Il se redressa sur le lit, arracha le volume usé des mains de Victorien qui le tenait avec précautions, de peur que les pages n’en tombent, et il le feuilleta furieusement, sans égards.

« J’aurais juré… Ah ! Voilà ! Les Lestrygons. J’ai confondu les Lestrygons et les Kikones. Écoute. Les chemins du Jour sont près des chemins de la Nuit… Écoute…

 

Mais, à travers la ville, il fait donner l’alarme. À l’appel, de partout, accourent par milliers ses Lestrygons robustes, moins hommes que géants, qui, du haut des falaises, nous accablent de blocs de roche à charge d’homme : équipages mourants et vaisseaux fracassés, un tumulte de mort monte de notre flotte. Puis, ayant harponné mes gens comme des thons, la troupe les emporte à l’horrible festin.

 

« Voilà ! Écoute encore…

 

Et, deux jours et deux nuits, nous restons étendus,

accablés de fatigue et rongés de chagrin.

 

« Homère parle de nous, bien plus que les actualités filmées. Au cinéma ils me font rire, ces petits films pompeux : ils ne montrent rien ; ce que raconte ce vieux Grec est bien plus proche de l’Indochine que je parcours depuis des mois. Mais j’ai confondu deux chants. Tu vois, je ne sais pas encore ce livre. Quand je le saurai en entier par cœur, sans me tromper, comme un Grec, j’en aurai fini. Et je ne réponds plus de rien. »

Le livre refermé sur ses genoux, main posée sur la couverture, il récita les deux chants à mi-voix, les yeux clos. Il eut un sourire très heureux. « Ulysse est en fuite, poursuivi par des tas de types qui veulent sa peau. Ses compagnons y passent tous, mais lui reste en vie. Et quand il rentre chez lui, il met de l’ordre, il tue ceux qui ont pillé ses greniers, il liquide tous ceux qui ont collaboré. Après, c’est le soir, il n’y a plus grand monde, juste des dégâts. Et descend enfin une grande paix. C’est fini. La vie peut reprendre, vingt ans pour revenir à la vie. Victorien, tu crois que nous mettrons vingt ans à sortir de cette guerre ? – Ça me paraît long. – Oui, c’est long, trop long… » Et il s’allongea à nouveau, le livre sur la poitrine, et ne dit plus rien.

 

Novembre n’est favorable à rien. Le ciel se rapproche, le temps se referme, les feuilles sur les arbres se crispent comme les mains d’un mourant ; et tombent. À Lyon un brouillard s’élève au-dessus des fleuves comme montent les fumées lourdes au-dessus des tas de feuilles que l’on brûle, mais à l’envers. À l’envers tout ça, car il ne s’agit pas de fumées mais d’humidité, pas de flammes mais de liquide, pas de chaleur mais de froid, tout à l’envers. Cela ne monte pas, cela rampe, et s’étale. En novembre il ne reste plus rien de la joie d’être libre. Salagnon avait froid, son manteau ne le protégeait de rien, sa chambre sous les toits laissait entrer l’air du dehors, les murs humides le chassaient au dehors où il allait marcher sans but, mains dans les poches, manteau serré, col relevé, marcher à travers des langues de brouillard qui s’écoulaient le long des façades, qui s’en décollaient mollement comme des pans de papier mouillé.
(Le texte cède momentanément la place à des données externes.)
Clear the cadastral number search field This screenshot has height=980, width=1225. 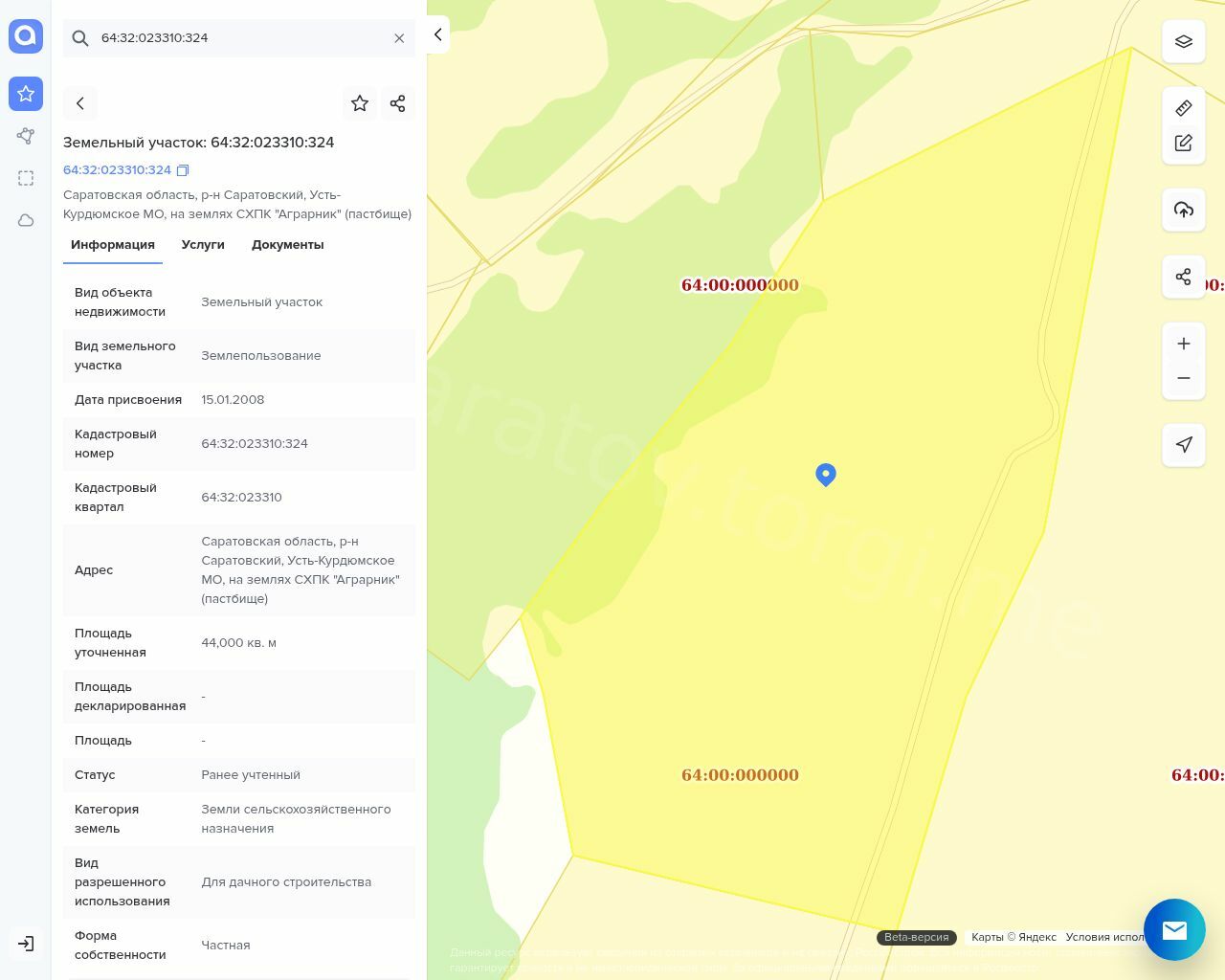399,38
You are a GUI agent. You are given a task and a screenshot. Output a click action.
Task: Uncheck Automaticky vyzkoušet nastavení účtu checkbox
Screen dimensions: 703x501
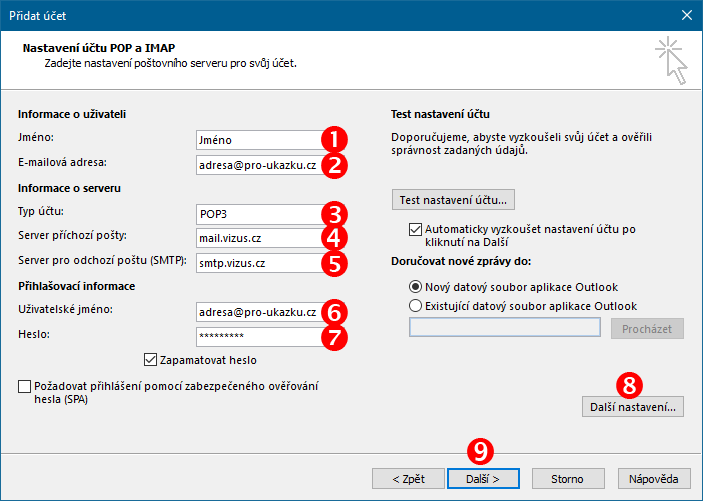click(415, 229)
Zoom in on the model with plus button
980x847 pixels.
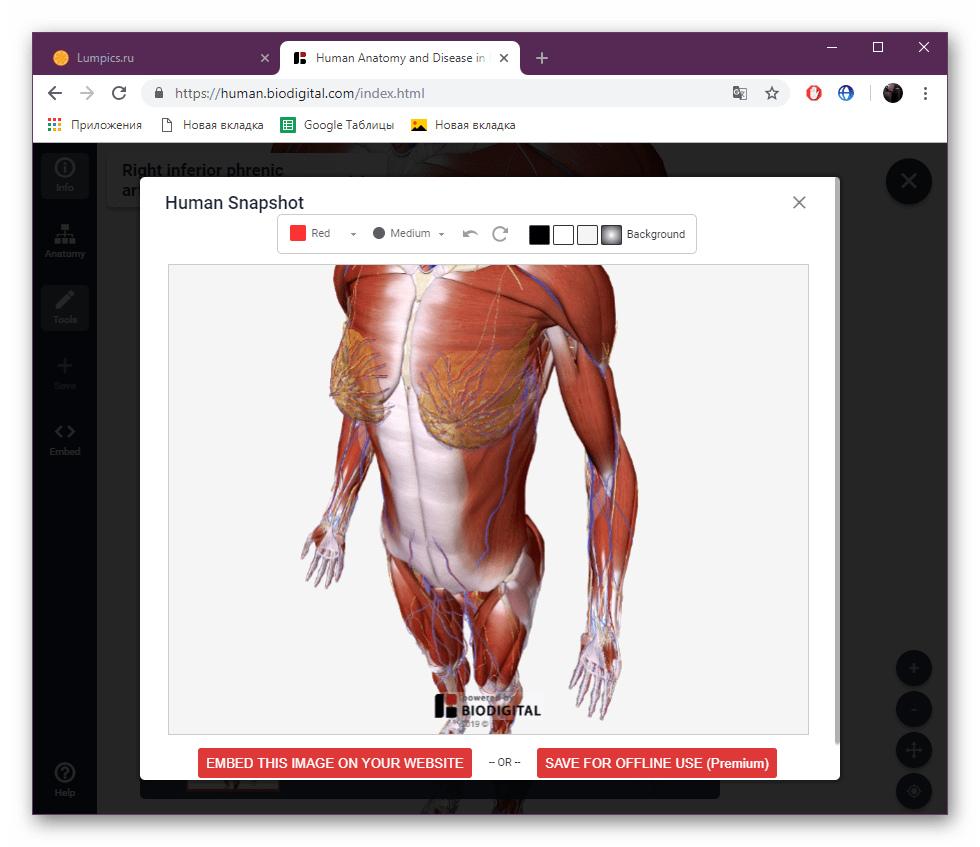coord(913,667)
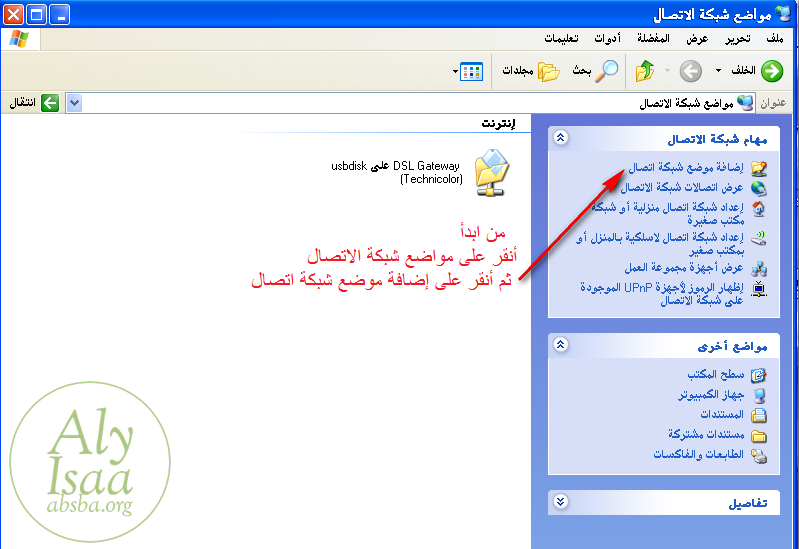Open Search with the magnifying glass icon
Image resolution: width=799 pixels, height=549 pixels.
607,71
Dessiner devenait difficile. Il faut s’arrêter ; il faut laisser venir à soi les formes qui adviendront sur le papier, il faut une sensibilité frémissante de la peau que l’on ne peut laisser nue par ce froid humide. Frissons et frémissements se confondent, se contrarient, et s’épuisent dans le seul acte de marcher, sans aucun but, juste pour dissiper l’agitation.
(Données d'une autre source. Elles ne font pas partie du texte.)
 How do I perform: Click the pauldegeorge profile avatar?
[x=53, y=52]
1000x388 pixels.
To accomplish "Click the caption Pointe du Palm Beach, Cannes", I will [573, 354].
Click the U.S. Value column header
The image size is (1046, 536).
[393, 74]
Du côté de Gerland il tomba en arrêt au pied d’un Christ mort. Il avait marché le long des Grands Abattoirs qui tuaient au ralenti, le long du Grand Stade ouvert où l’herbe poussait en désordre, il avait marché tout un jour de novembre sur cette avenue qui ne donne sur rien, et il s’arrêta devant une église de béton dont la façade jusqu’en haut portait le bas-relief d’un Christ géant. Il fallait lever les yeux pour le voir entier, il avait les pieds posés au sol, et ses chevilles atteignaient déjà la hauteur des têtes, et sa tête se dissolvait dans le brouillard vert qui ne permet plus de rien voir dès que cela s’étend un peu loin. D’être ainsi trop près et de devoir lever les yeux tordait la statue en une perspective qui déformait le corps comme d’un spasme, et la statue menaçait d’arracher les clous qui la tenaient aux poignets, et de basculer, et d’écraser Salagnon.
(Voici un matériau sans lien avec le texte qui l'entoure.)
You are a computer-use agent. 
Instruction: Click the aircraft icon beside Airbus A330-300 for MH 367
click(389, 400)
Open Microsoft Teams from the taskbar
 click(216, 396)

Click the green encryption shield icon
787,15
Il entra dans l’église où la température égale lui parut réconfortante. La pauvre lumière de novembre ne traversait pas les vitraux épais, elle s’égarait à l’intérieur des briques de verre qui luisaient comme des braises rouges, bleues, noires, prêtes à s’éteindre. Des vieilles dames allaient en silence à petits pas, elles s’affairaient à des tâches précises qu’elles connaissaient par cœur, sans relever la tête, avec l’application des souris.

Novembre n’est propre à rien, pensait-il en resserrant son manteau trop fin qui ne lui donnait pas suffisamment chaud. Mais ce n’est qu’un mauvais moment à passer. Cela le désolait de penser qu’être jeune, fort et libre soit un mauvais moment à passer. Il avait dû commencer sa vie un peu vite et ressentait maintenant une brusque fatigue. On conseille à ceux qui courent, et qui veulent courir longtemps, de ne pas commencer trop fort, de partir lentement, de se laisser des réserves sous peine d’essoufflement et d’un point de côté qui compromettra leur arrivée. Il ne savait pas quoi faire. Novembre, qui n’est favorable à rien, qui semble indéfiniment s’éteindre, lui semblait être sa propre fin.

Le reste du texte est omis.